I'm trying to get an if statement to work in Bash (using Ubuntu):
#!/bin/bash
s1="hi"
s2="hi"
if ["$s1" == "$s2"]
then
echo match
fi
I've tried various forms of the if statement, using [["$s1" == "$s2"]], with and without quotes, using =, == and -eq, but I still get the following error:
[hi: command not found
I've looked at various sites and tutorials and copied those, but it doesn't work - what am I doing wrong?
Eventually, I want to say if $s1 contains $s2, so how can I do that?
I did just work out the spaces bit... :/ How do I say contains?
I tried
if [[ "$s1" == "*$s2*" ]]
but it didn't work.
For string equality comparison, use:
if [[ "$s1" == "$s2" ]]
For string does NOT equal comparison, use:
if [[ "$s1" != "$s2" ]]
For the a contains b, use:
if [[ $s1 == *"$s2"* ]]
(and make sure to add spaces between the symbols):
Bad:
if [["$s1" == "$s2"]]
Good:
if [[ "$s1" == "$s2" ]]
You should be careful to leave a space between the sign of '[' and double quotes where the variable contains this:
if [ "$s1" == "$s2" ]; then
# ^ ^ ^ ^
echo match
fi
The ^s show the blank spaces you need to leave.
You need spaces:
if [ "$s1" == "$s2" ]
I suggest this one:
if [ "$a" = "$b" ]
Notice the white space between the openning/closing brackets and the variables and also the white spaces wrapping the '=' sign.
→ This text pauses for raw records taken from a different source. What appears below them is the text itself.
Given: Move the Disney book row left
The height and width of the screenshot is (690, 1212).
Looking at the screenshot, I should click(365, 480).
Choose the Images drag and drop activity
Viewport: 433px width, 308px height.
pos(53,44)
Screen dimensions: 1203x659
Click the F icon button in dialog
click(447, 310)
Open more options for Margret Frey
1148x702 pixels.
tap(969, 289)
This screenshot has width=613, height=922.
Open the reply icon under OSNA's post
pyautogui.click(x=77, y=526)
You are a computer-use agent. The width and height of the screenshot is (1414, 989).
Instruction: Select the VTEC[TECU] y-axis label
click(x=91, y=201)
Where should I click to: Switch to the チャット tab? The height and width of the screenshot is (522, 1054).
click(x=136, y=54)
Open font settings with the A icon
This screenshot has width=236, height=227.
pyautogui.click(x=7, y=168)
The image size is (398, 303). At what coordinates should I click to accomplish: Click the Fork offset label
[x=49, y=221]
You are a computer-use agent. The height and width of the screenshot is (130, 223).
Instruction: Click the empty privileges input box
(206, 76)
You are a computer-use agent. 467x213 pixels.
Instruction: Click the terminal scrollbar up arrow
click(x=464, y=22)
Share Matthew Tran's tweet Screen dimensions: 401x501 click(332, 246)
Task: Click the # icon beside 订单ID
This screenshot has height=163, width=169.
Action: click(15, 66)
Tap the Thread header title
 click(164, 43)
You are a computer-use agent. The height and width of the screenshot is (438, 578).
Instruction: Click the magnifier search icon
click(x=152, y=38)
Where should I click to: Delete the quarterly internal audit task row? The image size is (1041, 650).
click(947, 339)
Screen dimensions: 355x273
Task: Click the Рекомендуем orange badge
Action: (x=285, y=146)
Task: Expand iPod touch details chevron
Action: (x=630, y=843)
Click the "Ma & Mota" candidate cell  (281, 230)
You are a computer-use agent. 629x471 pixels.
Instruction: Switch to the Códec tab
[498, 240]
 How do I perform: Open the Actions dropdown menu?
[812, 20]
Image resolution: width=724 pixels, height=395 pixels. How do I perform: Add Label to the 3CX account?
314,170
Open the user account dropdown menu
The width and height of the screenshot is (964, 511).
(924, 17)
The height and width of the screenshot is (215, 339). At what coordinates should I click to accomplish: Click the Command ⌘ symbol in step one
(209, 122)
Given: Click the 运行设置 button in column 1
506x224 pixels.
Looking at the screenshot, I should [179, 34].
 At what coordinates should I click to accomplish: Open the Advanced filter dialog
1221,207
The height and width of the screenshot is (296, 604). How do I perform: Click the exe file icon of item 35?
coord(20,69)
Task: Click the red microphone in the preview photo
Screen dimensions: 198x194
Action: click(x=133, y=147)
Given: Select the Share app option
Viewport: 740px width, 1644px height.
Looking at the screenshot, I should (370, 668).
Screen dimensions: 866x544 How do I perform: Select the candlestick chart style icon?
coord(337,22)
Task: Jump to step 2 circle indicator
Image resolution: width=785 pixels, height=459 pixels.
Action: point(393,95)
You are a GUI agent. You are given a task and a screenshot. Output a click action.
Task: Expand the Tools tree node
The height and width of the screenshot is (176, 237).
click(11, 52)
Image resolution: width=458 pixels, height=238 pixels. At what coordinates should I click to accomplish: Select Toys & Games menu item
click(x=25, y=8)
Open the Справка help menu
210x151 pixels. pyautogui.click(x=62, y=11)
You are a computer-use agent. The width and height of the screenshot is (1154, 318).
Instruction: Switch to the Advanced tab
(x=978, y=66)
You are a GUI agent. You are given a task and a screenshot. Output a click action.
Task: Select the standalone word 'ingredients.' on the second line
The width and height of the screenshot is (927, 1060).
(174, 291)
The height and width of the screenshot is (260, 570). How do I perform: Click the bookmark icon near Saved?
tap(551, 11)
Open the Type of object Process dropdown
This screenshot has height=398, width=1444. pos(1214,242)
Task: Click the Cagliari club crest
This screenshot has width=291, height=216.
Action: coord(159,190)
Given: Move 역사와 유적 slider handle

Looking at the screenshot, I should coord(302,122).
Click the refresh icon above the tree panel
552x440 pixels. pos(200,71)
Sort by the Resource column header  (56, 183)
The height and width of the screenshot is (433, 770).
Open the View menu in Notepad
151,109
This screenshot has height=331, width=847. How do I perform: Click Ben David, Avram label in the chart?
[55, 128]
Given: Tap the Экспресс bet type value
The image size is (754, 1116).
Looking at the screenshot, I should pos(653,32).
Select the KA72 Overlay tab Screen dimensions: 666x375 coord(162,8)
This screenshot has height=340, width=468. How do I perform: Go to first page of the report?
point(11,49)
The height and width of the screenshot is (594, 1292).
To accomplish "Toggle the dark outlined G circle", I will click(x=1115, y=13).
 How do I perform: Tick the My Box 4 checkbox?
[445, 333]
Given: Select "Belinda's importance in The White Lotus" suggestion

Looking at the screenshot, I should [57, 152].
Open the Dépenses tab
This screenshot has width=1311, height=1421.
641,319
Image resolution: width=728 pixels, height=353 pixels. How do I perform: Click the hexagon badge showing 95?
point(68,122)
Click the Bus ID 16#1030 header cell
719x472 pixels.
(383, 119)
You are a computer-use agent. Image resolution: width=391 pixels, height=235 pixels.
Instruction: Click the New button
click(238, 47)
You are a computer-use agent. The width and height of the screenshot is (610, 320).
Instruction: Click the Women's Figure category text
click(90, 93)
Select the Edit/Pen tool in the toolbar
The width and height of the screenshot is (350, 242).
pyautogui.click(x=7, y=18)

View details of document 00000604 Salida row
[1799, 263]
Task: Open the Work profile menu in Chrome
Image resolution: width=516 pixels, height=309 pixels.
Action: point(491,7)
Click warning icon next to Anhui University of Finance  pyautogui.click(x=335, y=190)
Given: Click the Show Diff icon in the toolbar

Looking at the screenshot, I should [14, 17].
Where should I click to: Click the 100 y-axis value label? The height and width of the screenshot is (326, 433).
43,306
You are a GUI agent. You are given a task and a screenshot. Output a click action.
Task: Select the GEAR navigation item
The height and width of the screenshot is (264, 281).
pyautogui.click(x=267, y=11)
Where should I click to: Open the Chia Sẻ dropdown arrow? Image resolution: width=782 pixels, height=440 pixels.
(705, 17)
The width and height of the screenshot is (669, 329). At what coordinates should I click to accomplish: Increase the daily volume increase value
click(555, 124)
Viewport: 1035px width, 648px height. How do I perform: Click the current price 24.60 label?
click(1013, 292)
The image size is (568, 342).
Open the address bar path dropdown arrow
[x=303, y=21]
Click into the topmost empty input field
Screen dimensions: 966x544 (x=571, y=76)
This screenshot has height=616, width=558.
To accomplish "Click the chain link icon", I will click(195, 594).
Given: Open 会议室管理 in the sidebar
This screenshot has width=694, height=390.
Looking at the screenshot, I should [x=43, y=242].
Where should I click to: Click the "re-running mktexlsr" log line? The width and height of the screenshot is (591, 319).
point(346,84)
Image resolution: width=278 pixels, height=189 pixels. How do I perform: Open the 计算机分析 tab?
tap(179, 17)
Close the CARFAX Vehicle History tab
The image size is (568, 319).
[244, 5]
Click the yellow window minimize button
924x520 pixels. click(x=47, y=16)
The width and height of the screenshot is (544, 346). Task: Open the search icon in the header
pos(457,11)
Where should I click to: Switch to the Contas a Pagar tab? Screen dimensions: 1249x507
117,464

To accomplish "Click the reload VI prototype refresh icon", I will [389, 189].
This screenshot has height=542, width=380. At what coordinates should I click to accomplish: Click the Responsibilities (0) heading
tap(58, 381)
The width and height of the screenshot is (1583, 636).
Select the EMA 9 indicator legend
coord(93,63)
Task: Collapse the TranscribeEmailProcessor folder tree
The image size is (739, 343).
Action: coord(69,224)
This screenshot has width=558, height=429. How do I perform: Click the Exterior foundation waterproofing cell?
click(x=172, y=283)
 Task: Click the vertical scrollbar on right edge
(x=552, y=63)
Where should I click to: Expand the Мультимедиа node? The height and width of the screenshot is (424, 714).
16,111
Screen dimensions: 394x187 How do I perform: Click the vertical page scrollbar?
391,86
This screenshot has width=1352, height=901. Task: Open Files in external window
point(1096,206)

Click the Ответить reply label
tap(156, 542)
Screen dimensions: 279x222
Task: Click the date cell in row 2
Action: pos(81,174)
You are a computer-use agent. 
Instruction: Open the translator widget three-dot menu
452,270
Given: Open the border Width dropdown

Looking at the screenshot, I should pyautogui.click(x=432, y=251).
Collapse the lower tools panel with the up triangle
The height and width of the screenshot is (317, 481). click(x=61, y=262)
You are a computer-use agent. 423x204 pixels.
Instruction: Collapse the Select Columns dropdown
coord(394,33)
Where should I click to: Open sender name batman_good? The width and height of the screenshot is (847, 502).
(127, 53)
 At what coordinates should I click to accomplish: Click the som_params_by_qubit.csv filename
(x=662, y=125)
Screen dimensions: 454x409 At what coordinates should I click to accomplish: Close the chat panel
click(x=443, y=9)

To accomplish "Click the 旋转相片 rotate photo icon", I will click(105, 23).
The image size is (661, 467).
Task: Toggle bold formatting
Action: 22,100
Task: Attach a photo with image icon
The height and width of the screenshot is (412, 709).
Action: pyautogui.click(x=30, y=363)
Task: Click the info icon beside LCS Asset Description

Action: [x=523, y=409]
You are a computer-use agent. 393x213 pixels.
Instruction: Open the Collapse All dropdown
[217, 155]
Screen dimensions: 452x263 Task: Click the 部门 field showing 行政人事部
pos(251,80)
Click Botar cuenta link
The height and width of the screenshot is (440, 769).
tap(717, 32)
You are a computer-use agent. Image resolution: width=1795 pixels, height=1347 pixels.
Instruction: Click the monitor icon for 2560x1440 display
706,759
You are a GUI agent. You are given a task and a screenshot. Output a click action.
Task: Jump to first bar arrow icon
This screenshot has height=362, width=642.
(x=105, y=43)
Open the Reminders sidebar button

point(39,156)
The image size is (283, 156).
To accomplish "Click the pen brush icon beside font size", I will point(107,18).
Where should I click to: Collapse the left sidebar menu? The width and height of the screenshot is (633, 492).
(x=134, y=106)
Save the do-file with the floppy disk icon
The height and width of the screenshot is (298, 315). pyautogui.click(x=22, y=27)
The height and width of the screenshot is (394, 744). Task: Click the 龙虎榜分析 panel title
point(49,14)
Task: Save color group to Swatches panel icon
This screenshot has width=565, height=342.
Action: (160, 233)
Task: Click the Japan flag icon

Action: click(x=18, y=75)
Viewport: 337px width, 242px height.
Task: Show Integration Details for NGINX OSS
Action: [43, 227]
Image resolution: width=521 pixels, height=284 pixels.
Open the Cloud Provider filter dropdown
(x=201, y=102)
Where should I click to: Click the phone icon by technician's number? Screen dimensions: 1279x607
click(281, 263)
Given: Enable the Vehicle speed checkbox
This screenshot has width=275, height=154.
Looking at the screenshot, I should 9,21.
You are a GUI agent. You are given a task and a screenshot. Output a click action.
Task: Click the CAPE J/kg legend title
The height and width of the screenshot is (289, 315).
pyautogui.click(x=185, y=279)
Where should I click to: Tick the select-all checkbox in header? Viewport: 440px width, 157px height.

Also, be careful of your script header. It's not the same thing whether you use
#!/bin/bash
or
#!/bin/sh
Here's the source.
Bash 4+ examples. Note: not using quotes will cause issues when words contain spaces, etc. Always quote in Bash IMO.
Here are some examples Bash 4+:
Example 1, check for 'yes' in string (case insensitive):
if [[ "${str,,}" == *"yes"* ]] ;then
Example 2, check for 'yes' in string (case insensitive):
if [[ "$(echo "$str" | tr '[:upper:]' '[:lower:]')" == *"yes"* ]] ;then
Example 3, check for 'yes' in string (case sensitive):
if [[ "${str}" == *"yes"* ]] ;then
Example 4, check for 'yes' in string (case sensitive):
if [[ "${str}" =~ "yes" ]] ;then
Example 5, exact match (case sensitive):
if [[ "${str}" == "yes" ]] ;then
Example 6, exact match (case insensitive):
if [[ "${str,,}" == "yes" ]] ;then
Example 7, exact match:
if [ "$a" = "$b" ] ;then
This question has already great answers, but here it appears that there is a slight confusion between using single equal (=) and double equals (==) in
if [ "$s1" == "$s2" ]
The main difference lies in which scripting language you are using. If you are using Bash then include #!/bin/bash in the starting of the script and save your script as filename.bash. To execute, use bash filename.bash - then you have to use ==.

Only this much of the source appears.